Assigned task
Word for word, restate each entry that appears below.

*** Extracted information Section Begins ***

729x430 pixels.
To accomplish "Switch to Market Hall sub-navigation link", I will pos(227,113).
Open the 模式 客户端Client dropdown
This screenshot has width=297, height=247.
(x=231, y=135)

*** Extracted information Section Ends ***

Output for this exercise
729x430 pixels.
To accomplish "Switch to Market Hall sub-navigation link", I will pos(227,113).
Open the 模式 客户端Client dropdown
This screenshot has width=297, height=247.
(x=231, y=135)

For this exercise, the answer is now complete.